US researchers have found evidence of the Zika virus replicating in foetal brains for up to seven months after the mother became infected with the virus and they showed the virus can persist even after birth, according to a study published on Tuesday.
The findings confirm earlier observations from case studies suggesting that the mosquito-borne Zika virus can grow in foetal brains and women’s placentas.
“Our findings show that Zika virus can continue to replicate in infants’ brains even after birth, and that the virus can persist in placentas for months – much longer than we expected,” said Julu Bhatnagar, lead of the molecular pathology team at Center for Disease Control’s (CDC) Infectious Diseases Pathology Branch and the study’s chief author.
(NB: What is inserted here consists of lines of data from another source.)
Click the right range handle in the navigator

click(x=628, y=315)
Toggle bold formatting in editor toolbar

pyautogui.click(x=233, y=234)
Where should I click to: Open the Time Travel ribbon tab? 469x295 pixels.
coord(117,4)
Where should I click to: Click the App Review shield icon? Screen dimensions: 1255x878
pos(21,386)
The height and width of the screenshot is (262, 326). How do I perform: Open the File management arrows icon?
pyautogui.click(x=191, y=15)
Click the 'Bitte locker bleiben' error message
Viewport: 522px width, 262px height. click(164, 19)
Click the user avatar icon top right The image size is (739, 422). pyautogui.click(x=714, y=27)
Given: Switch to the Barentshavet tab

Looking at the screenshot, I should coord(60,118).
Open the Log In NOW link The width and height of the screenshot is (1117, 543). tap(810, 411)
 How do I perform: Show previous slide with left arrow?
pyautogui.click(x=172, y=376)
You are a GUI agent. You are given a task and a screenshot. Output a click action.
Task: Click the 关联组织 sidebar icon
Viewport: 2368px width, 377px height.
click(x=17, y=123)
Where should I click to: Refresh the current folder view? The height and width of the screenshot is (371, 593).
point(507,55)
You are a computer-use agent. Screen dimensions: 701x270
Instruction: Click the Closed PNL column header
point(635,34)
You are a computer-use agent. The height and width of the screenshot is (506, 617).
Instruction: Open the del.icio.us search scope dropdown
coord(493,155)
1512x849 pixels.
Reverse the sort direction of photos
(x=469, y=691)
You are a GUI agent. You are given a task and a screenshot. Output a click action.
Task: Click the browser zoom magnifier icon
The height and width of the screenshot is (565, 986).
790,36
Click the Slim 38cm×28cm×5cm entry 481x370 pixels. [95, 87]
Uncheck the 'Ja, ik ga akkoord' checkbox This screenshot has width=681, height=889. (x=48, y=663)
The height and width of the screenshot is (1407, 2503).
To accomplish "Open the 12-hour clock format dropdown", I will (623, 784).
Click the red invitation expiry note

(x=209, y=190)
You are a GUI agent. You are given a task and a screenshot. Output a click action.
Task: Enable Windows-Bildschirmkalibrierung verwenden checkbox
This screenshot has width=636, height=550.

The findings help explain how the virus causes devastating birth defects and pregnancy losses even if a woman had only a minor illness. Last month, the World Health Organisation declared that Zika no longer constitutes an international emergency, but stressed the need for a long-term effort to address the virus, which has been linked to thousands of birth defects and neurological complications.
For the study, CDC researchers tested tissues from 52 patients with suspected Zika virus infection, including brain tissues from eight infants who had microcephaly and later died.
They also tested placental tissues from 44 women – 22 of whom delivered apparently healthy babies and 22 whose pregnancies ended in miscarriage, abortion, stillbirth or who delivered babies with microcephaly.
Zika has been shown to cause microcephaly, a rare birth defect in which infants are born with under-sized heads and brains, which can cause life-long disability.
The researchers found Zika genetic material in foetal brain tissue and placentas more than seven months after the mothers contracted the virus. In one case, they also found evidence of the virus growing in an infant with microcephaly who died two months after birth.
Of the eight infants who had microcephaly and later died, all tested positive for Zika. The mothers of all eight of these infants contracted Zika during the first trimester of pregnancy, adding to prior evidence that Zika is most dangerous early in pregnancy.
"We don't know how long the virus can persist, but its persistence could have implications for babies born with microcephaly and for apparently healthy infants whose mothers had Zika during their pregnancies," said Mr Bhatnagar, whose findings were published in CDC's Emerging Infectious Diseases journal.
There are no treatments or vaccines for Zika, which previously had been seen causing only mild disease.